00:07 Others are relatively gentle. We can't look inside a volcano, of course,
00:12 but in the lab we can show how magma explodes.
00:16 Magma has very different properties. It can be more like a tar you make the street with.
00:24 So if you very slowly deform it, it can flow, but if you fastly deform it, it accumulates stress and it breaks.

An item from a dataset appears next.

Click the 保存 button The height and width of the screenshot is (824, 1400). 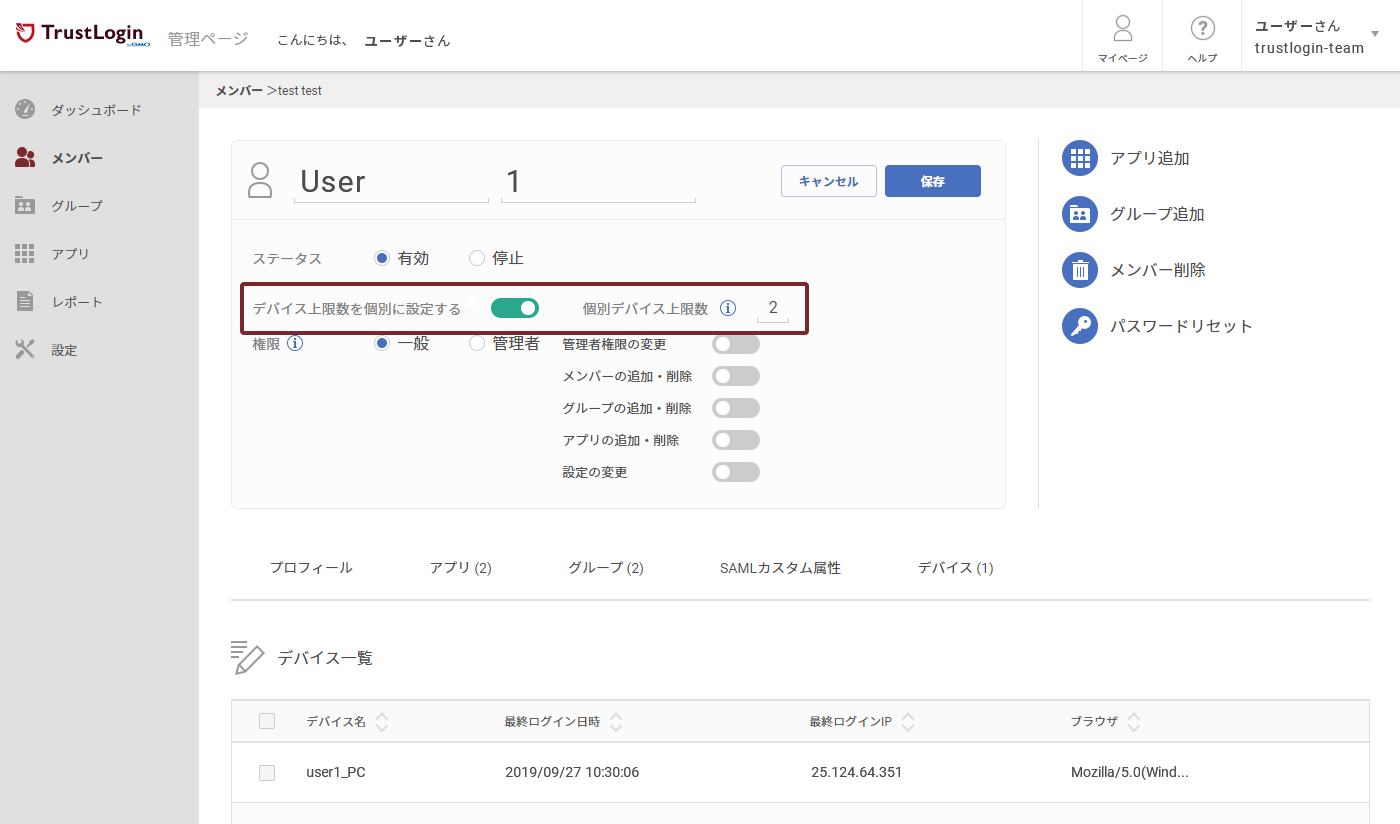[x=933, y=181]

00:32 That's exactly what happens in explosive volcanisms.
00:35 This cylinder was carved out of a large chunk of volcanic rock.
00:40 To simulate a volcanic explosion, Bettina Scheu places a cylinder inside a model volcanic vent.
00:47 Gas is then fed into it, raising the pressure inside.
00:51 Until it splits into fragments of volcanic material like cinder, ash and broken rock called pyroclasts and explodes.
01:01 The experiment shows what happens in the conduit when the volcanic matter is ejected upward at an ever-increasing velocity.
01:08 And how a cloud forms above a volcano.
01:20 This gives us the possibility to observe it with a high-speed camera and really see where it fractures, why it fractures.
01:28 How coarse are the grains, how large are they, how are they evolving and how is the ejection of that
01:35 then creating the plume and creating the ballistics being ejected from the volcano which pose the hazards.
01:42 The research team could even observe lightning forming in the cloud when particles of volcanic ash fragment and collide.
01:49 They found that the smaller the particles, the more lightning there is in the plume.
01:54 In 2022, the volcanic eruption in the South Pacific country of Tonga sparked the most intense lightning storm ever observed.
02:01 Each volcano is just like personalities, they have different personalities.
02:05 So you have to study for each volcano how they behave and with this we can improve the forecast.
02:11 But we can't do a forecast on that.
02:14 The volcanic rock here in the Munich Laboratory comes from around the world.
02:19 Because every volcano is different in their shape, vents, porosity, magma composition and more.
02:26 Every volcano has its own personality and every eruption does too.